Outre que l'affaire a été considérée comme historique tant que la milice Wagner menaçait Vladimir Poutine en personne aux portes de Moscou, le sentiment général, en Occident, est qu'il faut s'attendre dans les jours qui viennent à de nouveaux rebondissements. Poutine, en, effet, a subi une humiliation sans précédent car l'armée russe n'a pas réussi à arrêter ni même à freiner la promenade sans histoire des miliciens. D'une certaine manière, le maître du Kremlin a déjà signé la fin de sa carrière. Sa chute est d'autant plus hallucinante qu'il n'était pas difficile de prévoir l'action de l'atrabilaire chef de Wagner. Prigojine n'en a pas fini avec Poutine, détenteur d'un pouvoir immense mais menacé à la fois par ceux qu'il a osé envahir et ceux qui, près de lui, supputent ses chances de rester au pouvoir.
Rien ne sera donc plus comme avant en Russie, où la fragilité de Poutine vient d'être démontrée par son pire ennemi intérieur, alors qu'il dirige un gouvernement totalitaire. Que son protégé Loukatchenko, un hommes aux idées plus que médiocres, ait assuré la médiation avec Prigojine, est déjà une démission pour le maître du Kremlin, le protégé se hissant soudainement au rôle de protecteur. La capacité de l'armée russe à se battre sur deux fronts, au nord et au sud, est gravement remise en question. L'opportunité est offerte aux Ukrainiens de tenter dès maintenant une percée que, avant le coup d'État, ils semblaient enclins à différer.

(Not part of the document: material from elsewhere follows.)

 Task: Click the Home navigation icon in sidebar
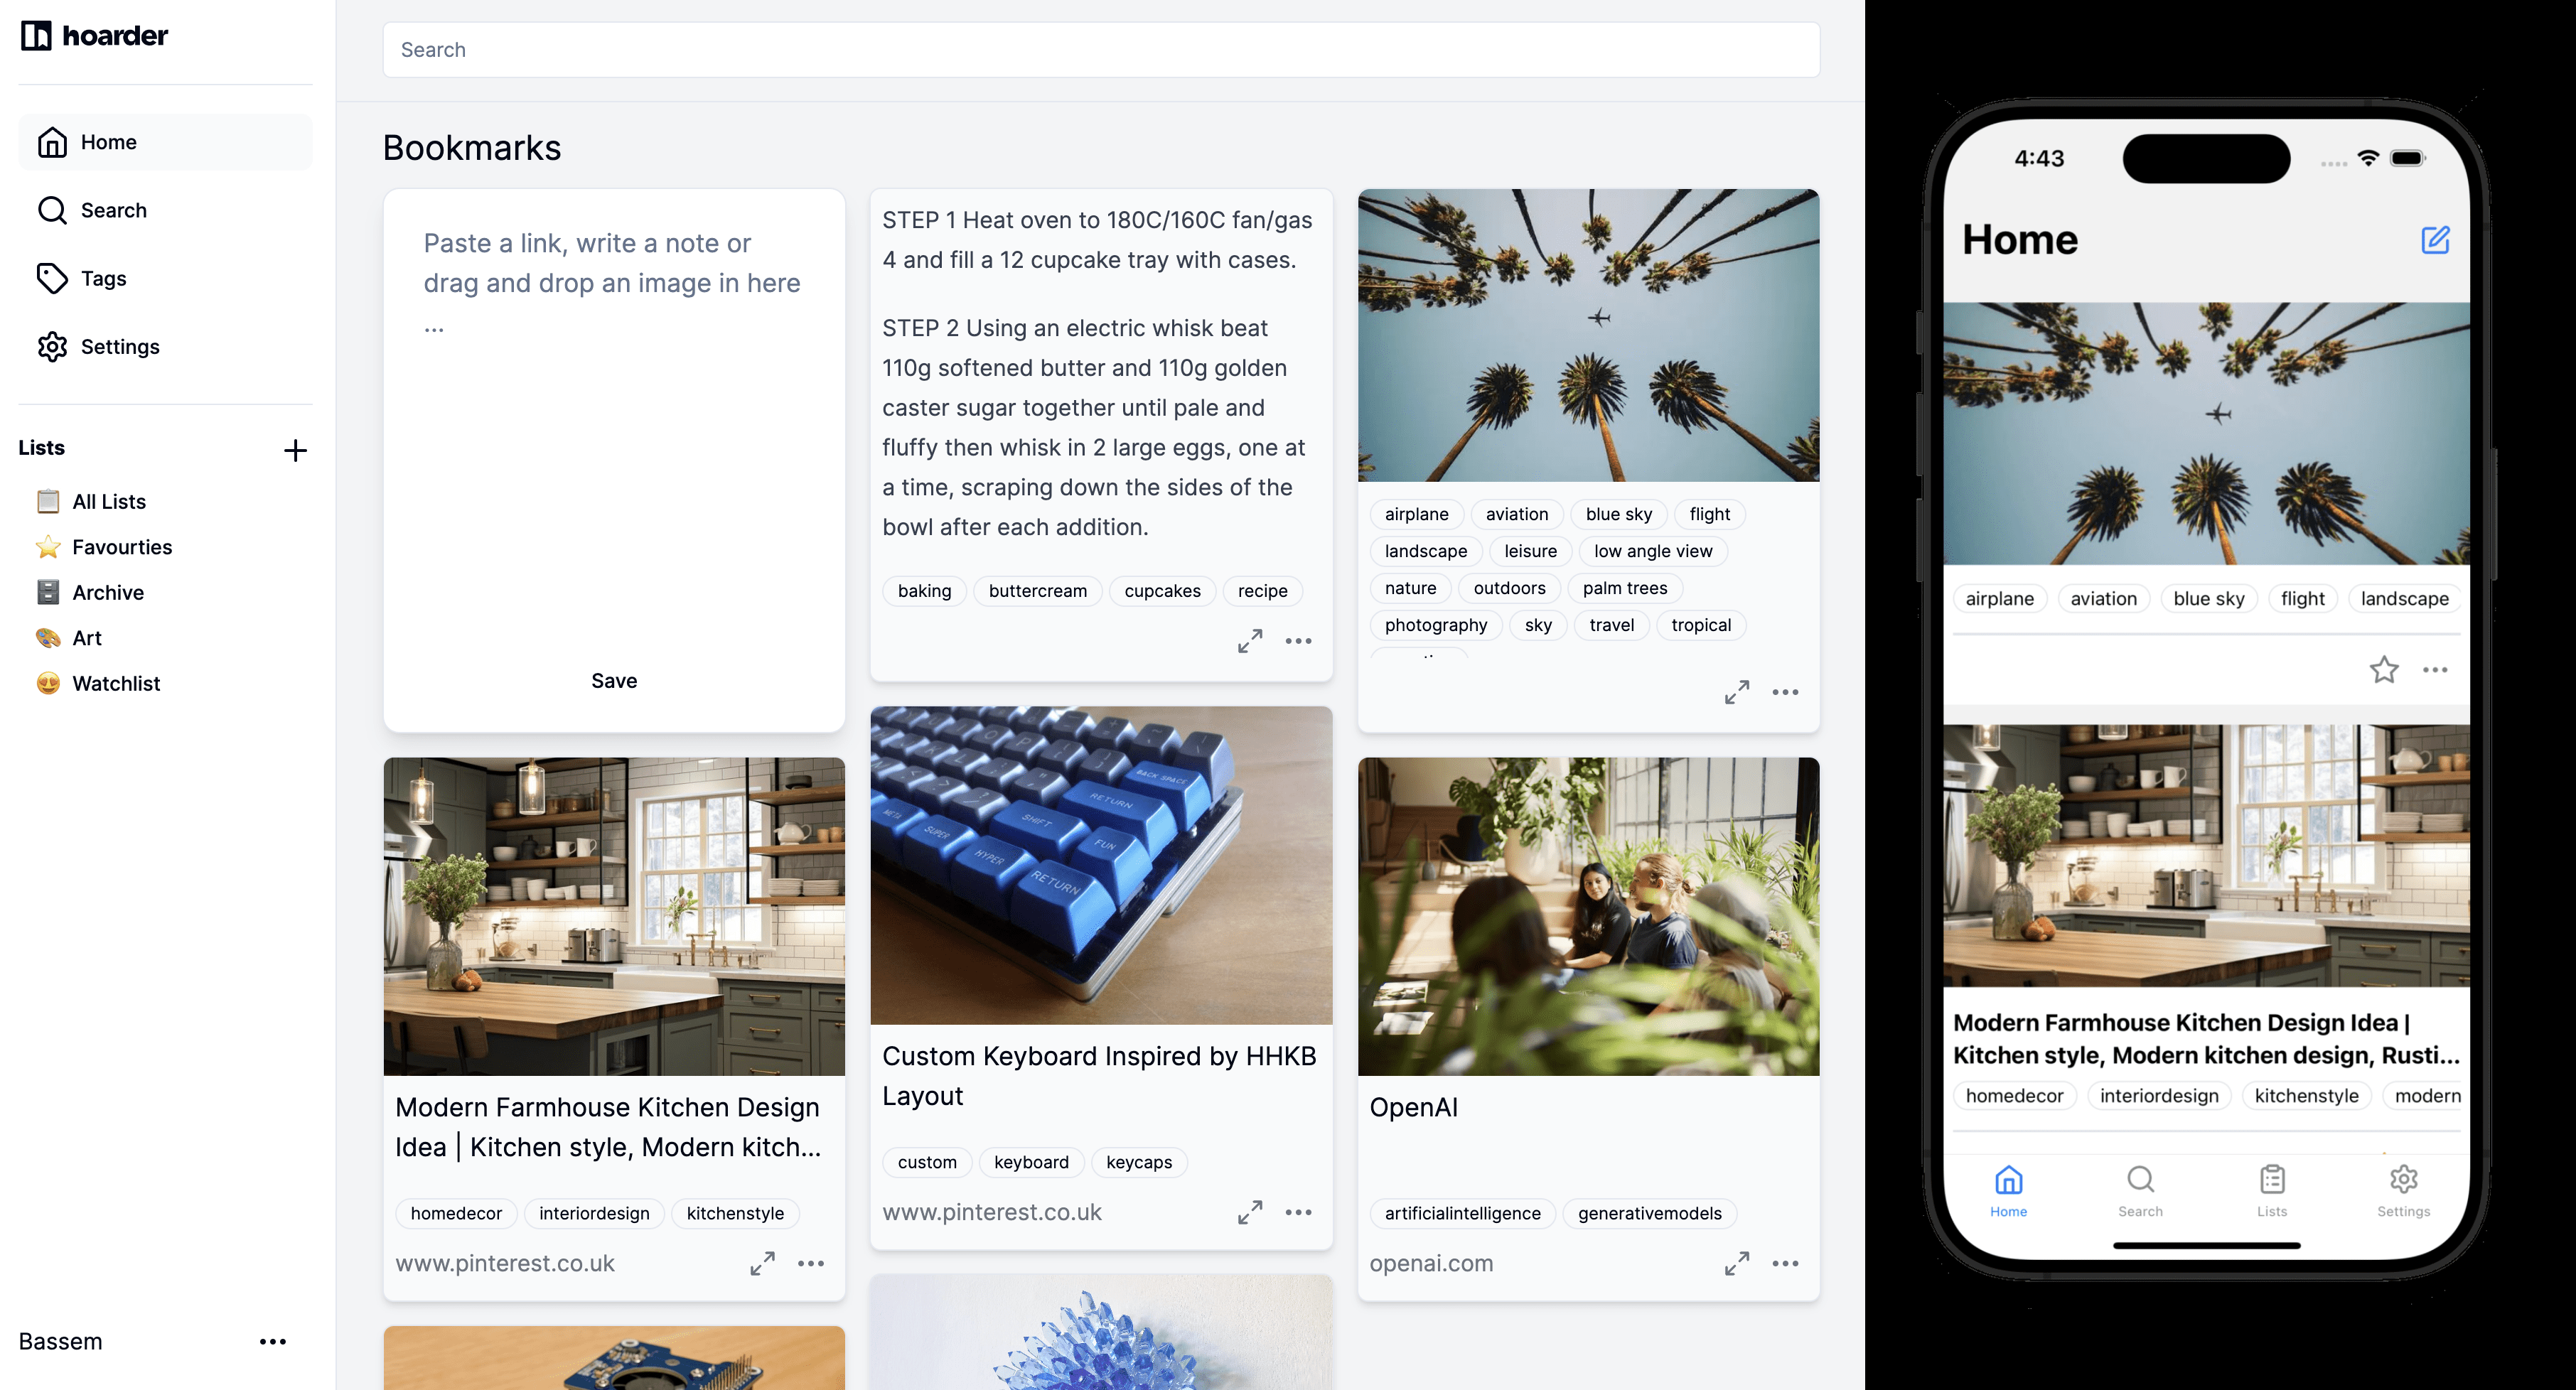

En même temps, aucun observateur ne peut ignorer le spectacle invraisemblable auquel s'est livré Prigojine, champion de toutes les audaces et capable de faire pire que Poutine. D'un seul coup, il a réussi à faire basculer l'immense fédération de Russie dans une détresse absolue. On se pose donc la question sur le renoncement du chef de Wagner. Sans doute a-t-il cru exister davantage en se dressant contre Poutine, et a-t-il craint ensuite de n'avoir produit qu'un pétard mouillé. Mais, objectivement, il n'y avait rien, dans la résistance russe telle qu'elle a été déployée autour de Moscou, qu'il ne fût en mesure de balayer rapidement. Tout à coup, il a eu peur de n'être pas à la hauteur de l'événement, insensé, qu'il avait monté de toutes pièces. Cependant, Prigojine n'est pas allé à la bataille sans l'avoir minutieusement préparée. Son intention était bel et bien de déposer Poutine.
Premier bilan favorable à Zelensky
L'épisode restera dans toutes les mémoires et dans l'histoire. Poutine a perdu une grosse fraction de sa toute-puissance : son rêve de reconstitution de l'URSS est anéanti. Malgré la résistance russe aux avancées ukrainiennes, le premier bilan est favorable à Volodymyr Zelensky. La tentative de coup d'État a accéléré l'évolution du front dans le sud, malgré les difficultés immenses auxquelles Kiev est confrontée et la part congrue d'armements sophistiqués que reçoivent les Ukrainiens. On ne serait pas surpris si l'été permettait la lente reconquête du Donbass et de la Crimée. C'est en ces termes qu'il faut raisonner sur l'action de Prigojine et non en la considérant comme un épisode révolu et enterré. Il s'agit en réalité d'un séisme qui a secoué durablement la Fédération de Russie, d'autant qu'il a montré la panique de Poutine, sa peur de mourir, son refus d'entamer une négociation directe avec Prigojine, son choix ridicule d'un médiateur proche de l'imbécilité, toutes choses qui traduisent sa stratégie intellectuelle.
Prigojine n'a pas voulu achever la bête blessée. Ce ne doit être en aucun cas l'attitude de Zelensky et des Occidentaux. Nous avons tous en tête la liste des crimes commis par Poutine et, loin de faire preuve d'indulgence, nous devons aider l'Ukraine à se débarrasser de son bourreau.